New here. Just curious of the drawbacks of zener reference for an op amp? It seems that this can yield more current than a divider if needed. Also it can be exact.

Wonder if the zener will add hiss? Noise?

Sorry if this has been covered I searched first but nothing really gave me the exact answer with my keywords.

Part count is the same give or take. Ran it on sim but doesn't give life experience there.

Thanks
JEff



Keppy

Zeners can be noisy. Opamps INPUTS don't take much current. 1/2 supply gives the most headroom, so it can be hard to find a Zener that's exactly where you want it, which varies depending on your power supply. Plus, a resistor is a few cents cheaper.

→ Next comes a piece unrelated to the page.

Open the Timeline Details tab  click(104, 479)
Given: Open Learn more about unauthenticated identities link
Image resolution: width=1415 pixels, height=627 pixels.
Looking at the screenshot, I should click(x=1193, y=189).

There's no reason it can't work, but in low current designs a resistor divider is cheaper and better. More info here: http://www.geofex.com/circuits/Biasnet.htm
"Electrons go where I tell them to go." - wavley

Jneely88

Thanks.

I did realize noise might be a key issue.


Hatredman

Not only noise.

Most pedals work at 9V, so 1/2 supply is 4.5V.

Standard zener values are 4.3 and 4.7, which can be used, but you'll get less headroom and a slightly assimetric operation. It works, but a voltage divider with resistors works better and is cheaper.

So it's not only a question of noise. If you use zeners, your circuit will be worse in ALL specs.
Kirk Hammet invented the Burst Box.

Jneely88

Doesn't the MXR phaser use one?

Hatredman

Quote from: Jneely88 on March 03, 2016, 02:28:48 PM
Doesn't the MXR phaser use one?

Yes, and it is a 5.1V one. Very unbalanced.

But still, the Phase 90 is a phaser, which should have an overall gain close to unity. It's not a gain pedal (OD,Dist,Fuzz), where noise AND headroom are problems. Besides, it's a design decision, maybe there was a reason for that and I'm nos seeing (LFO stability, maybe?).
Kirk Hammet invented the Burst Box.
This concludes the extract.